Task goal –
Could you filter the records below and return each line that holds "computer"?

Raw data –

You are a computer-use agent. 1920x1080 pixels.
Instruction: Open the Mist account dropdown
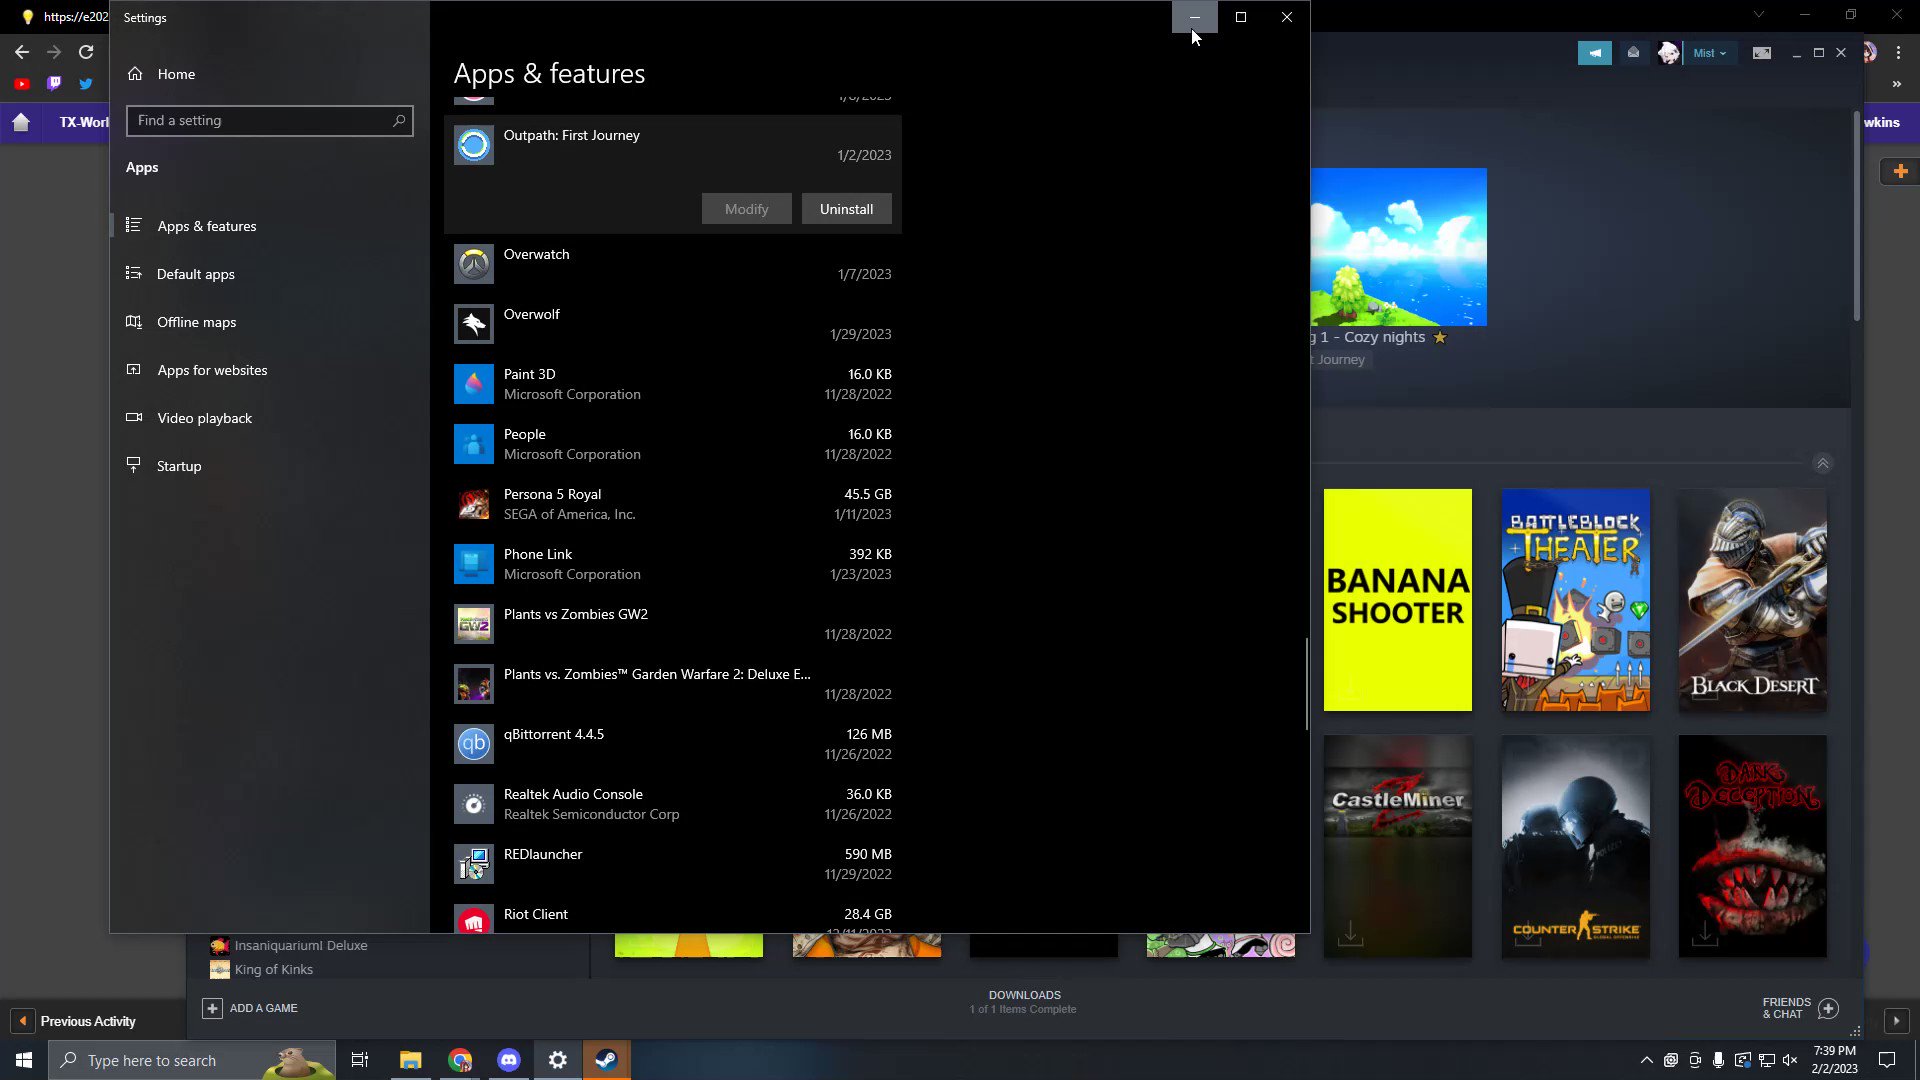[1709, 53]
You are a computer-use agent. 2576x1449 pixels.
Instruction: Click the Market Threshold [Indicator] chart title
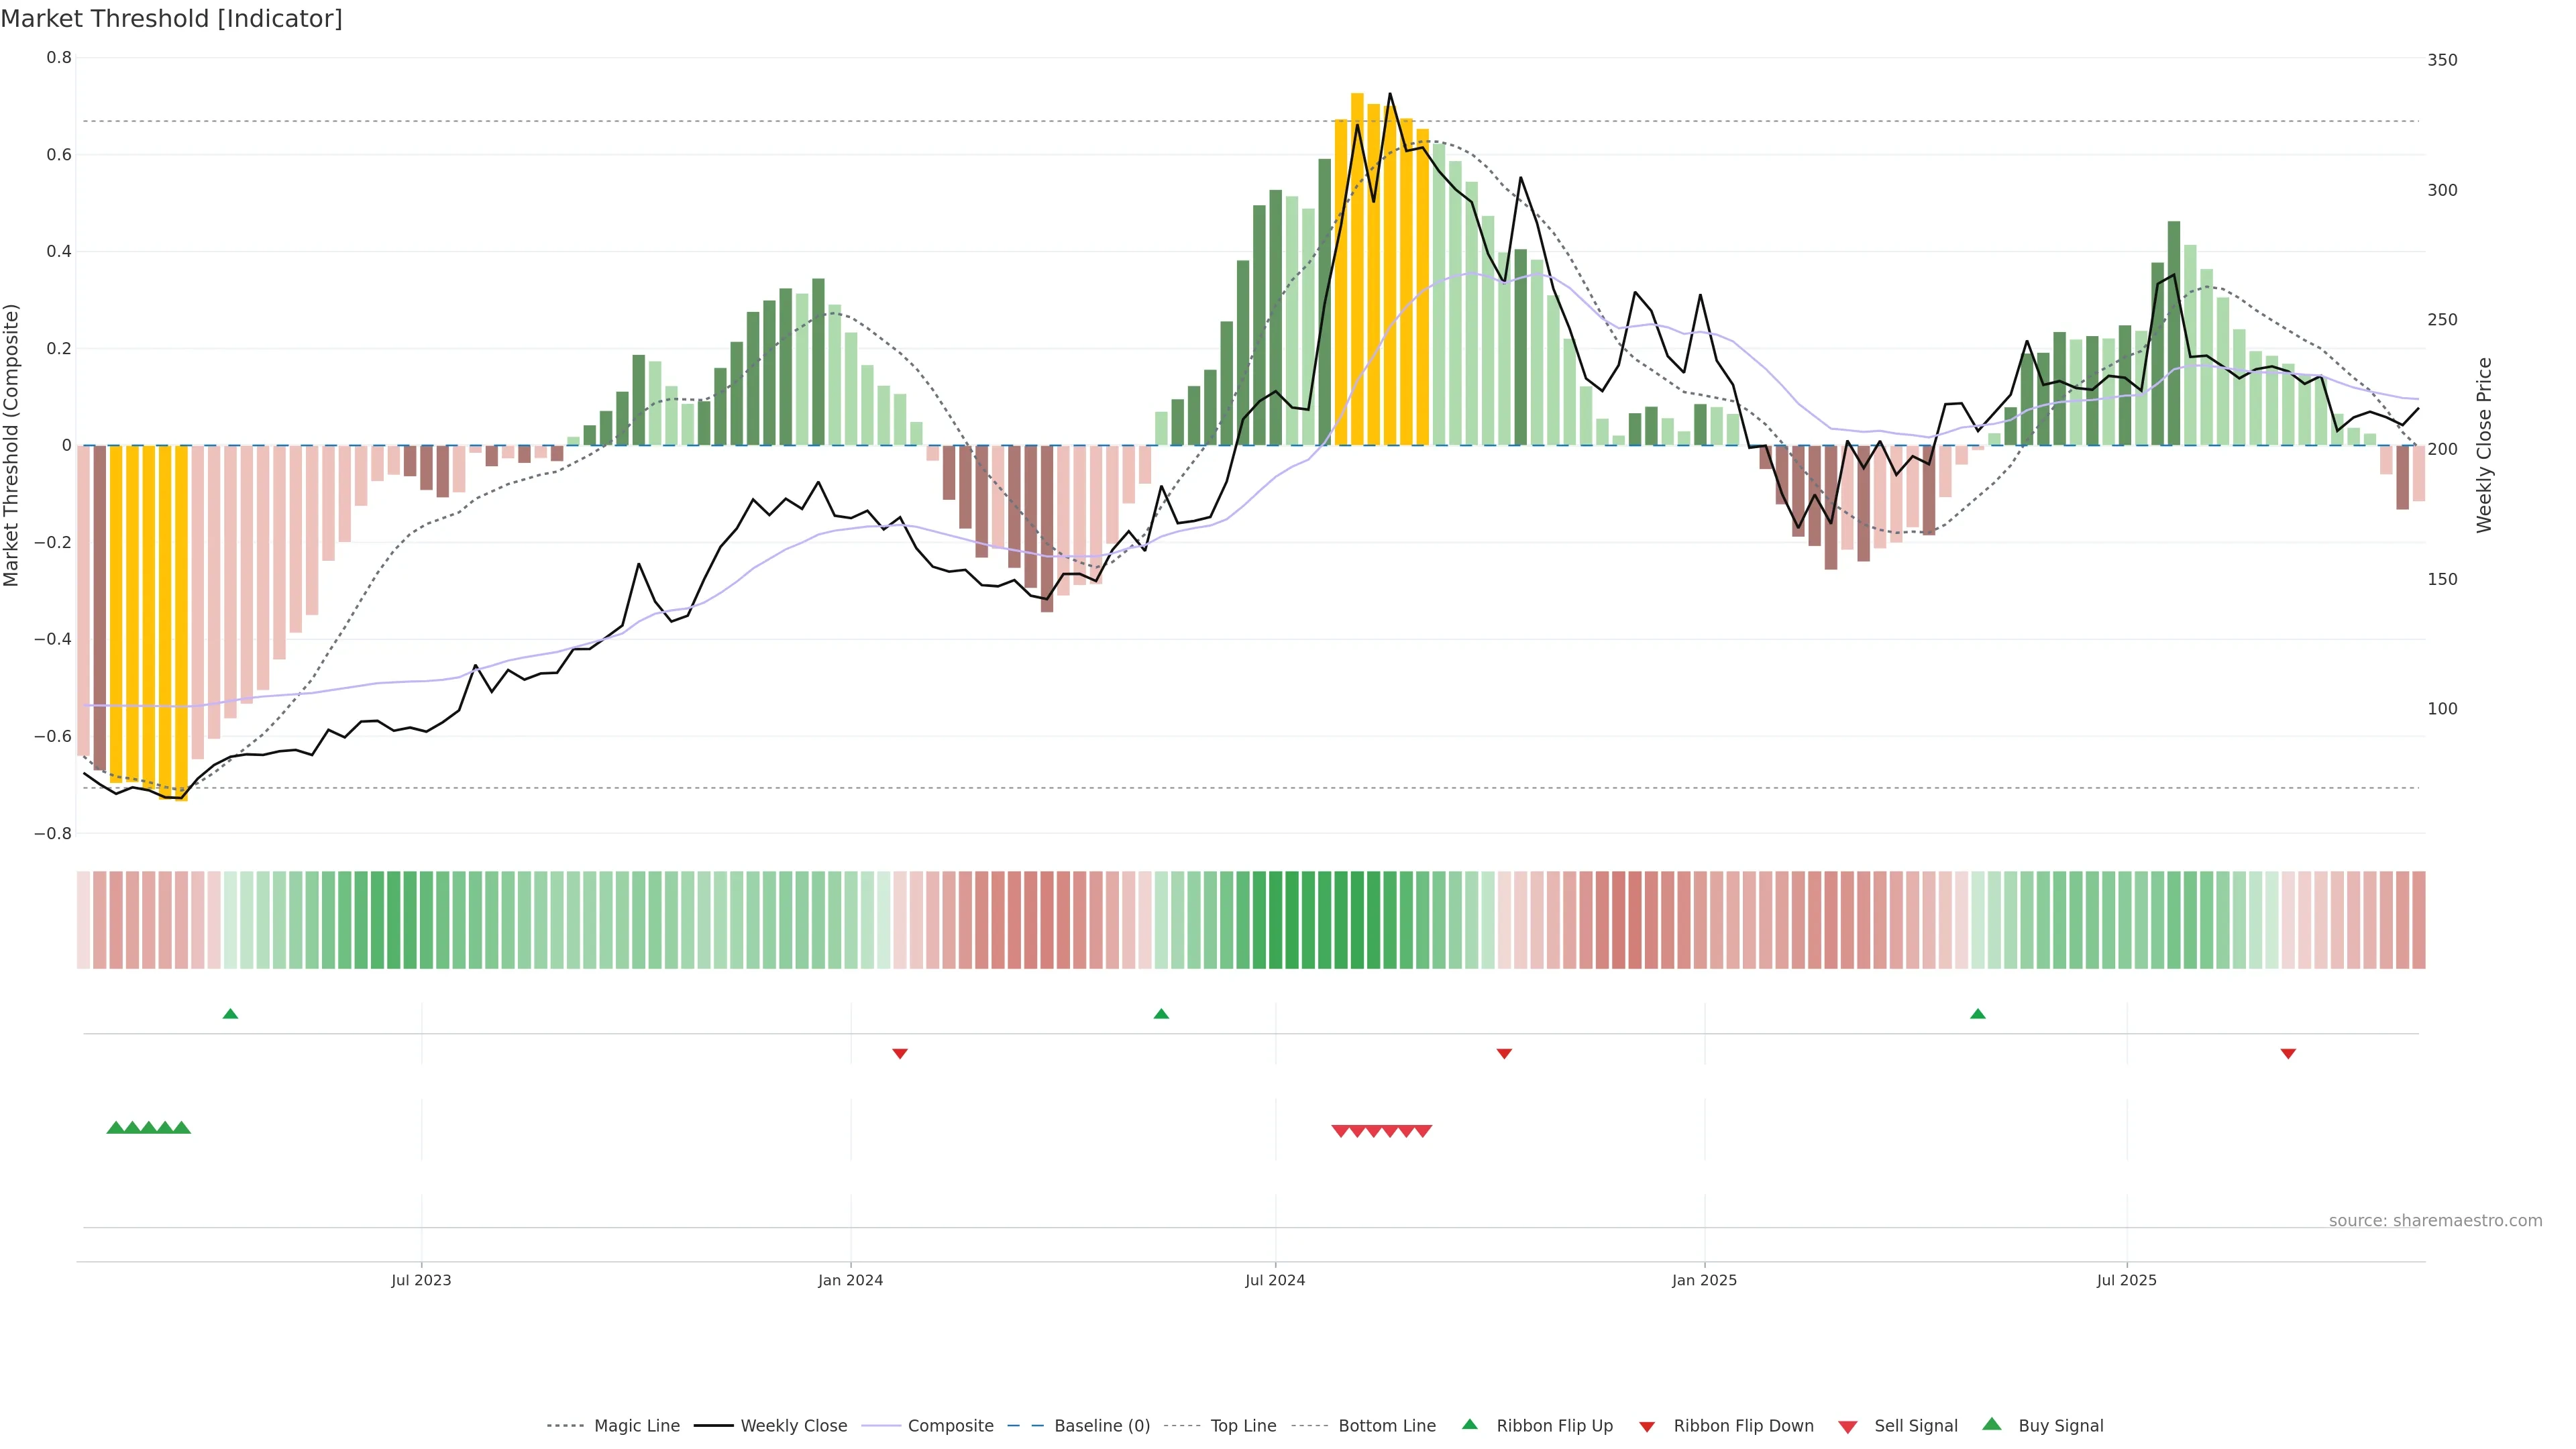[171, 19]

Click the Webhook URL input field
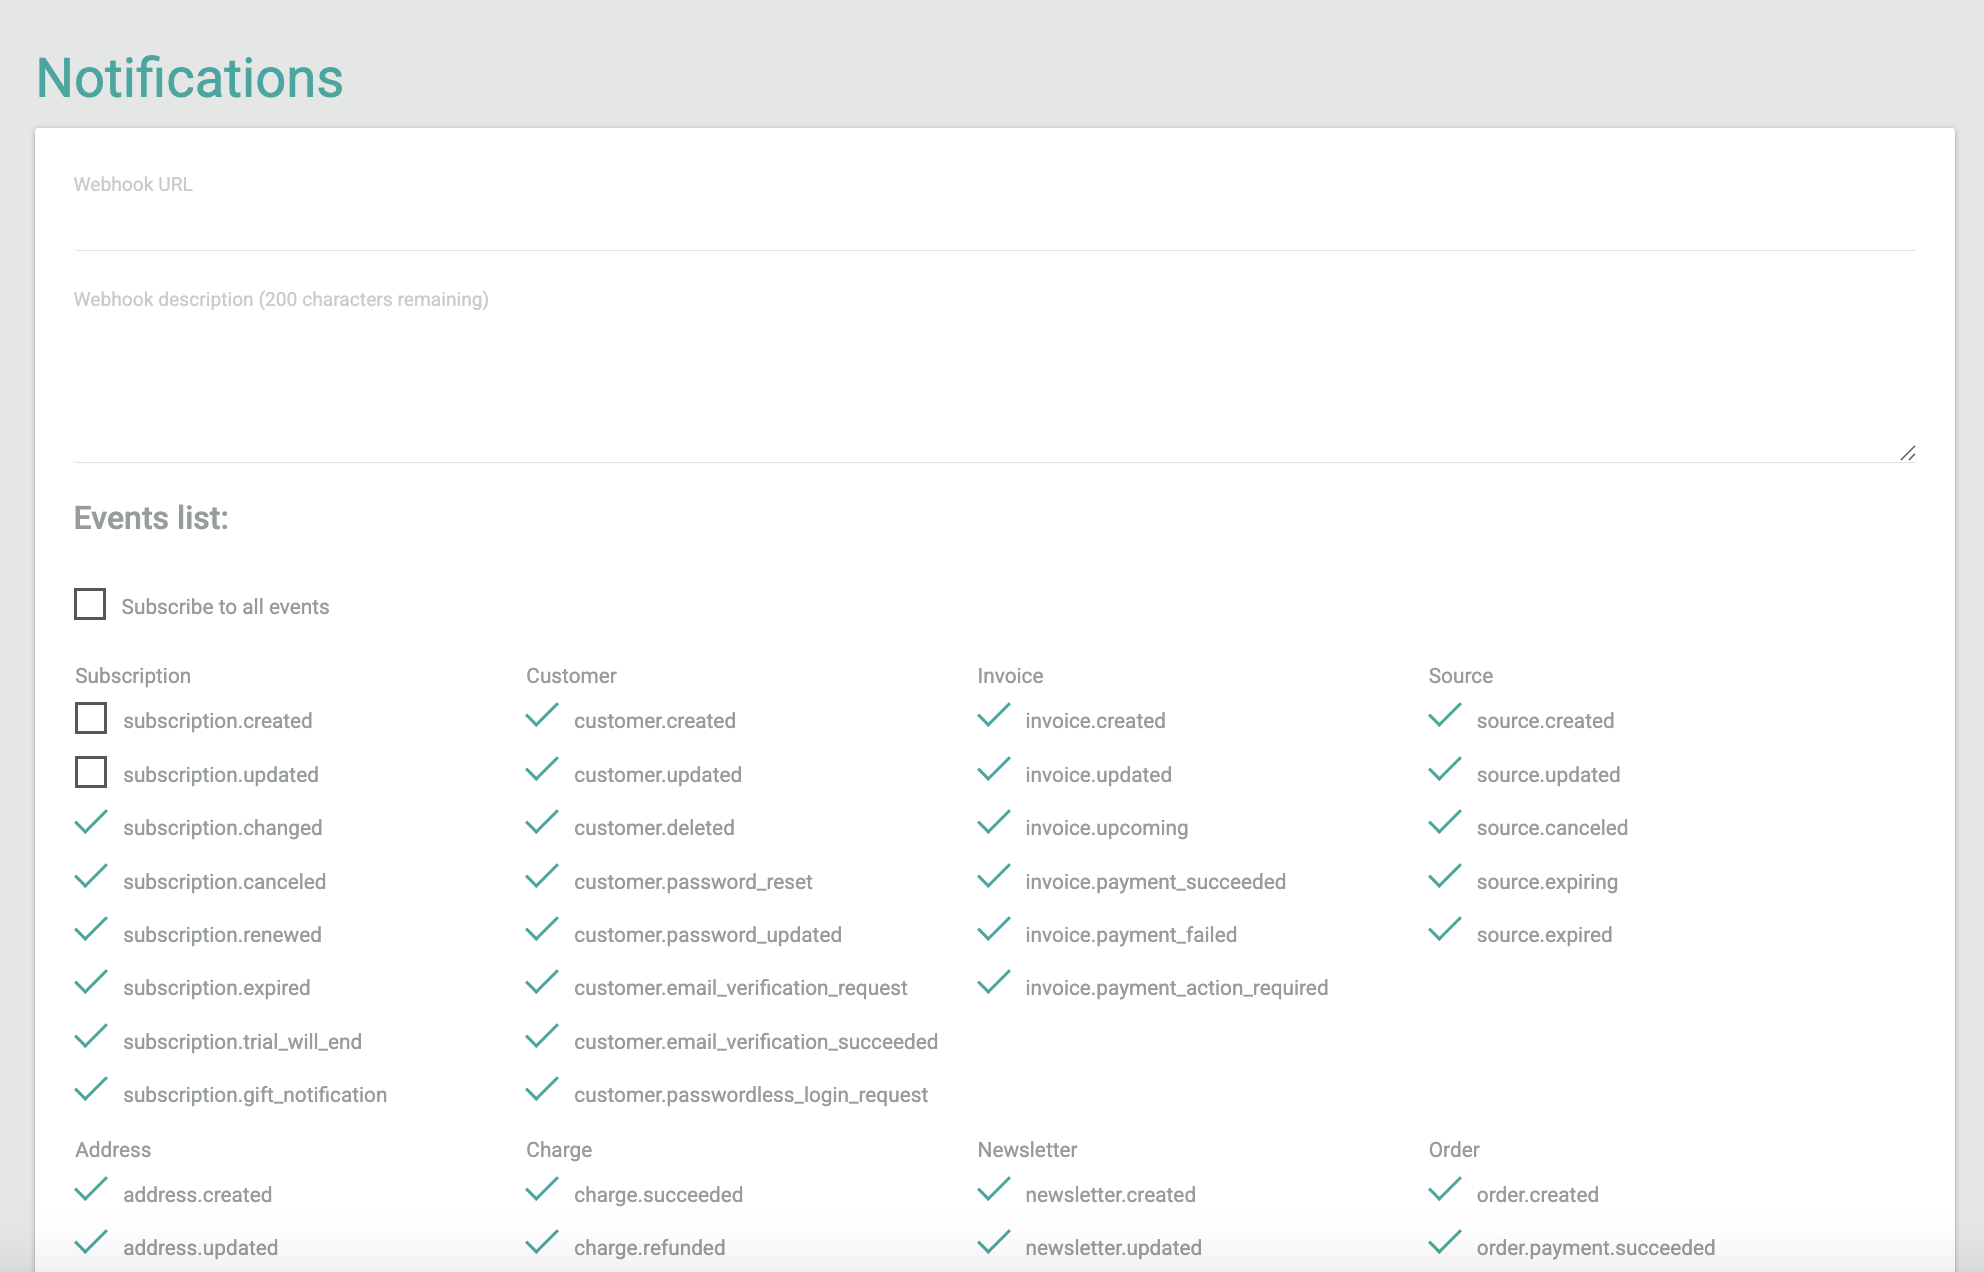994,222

Output below –
You are a computer-use agent. 1920x1080 pixels.
You are a computer-use agent. 2576x1449 pixels.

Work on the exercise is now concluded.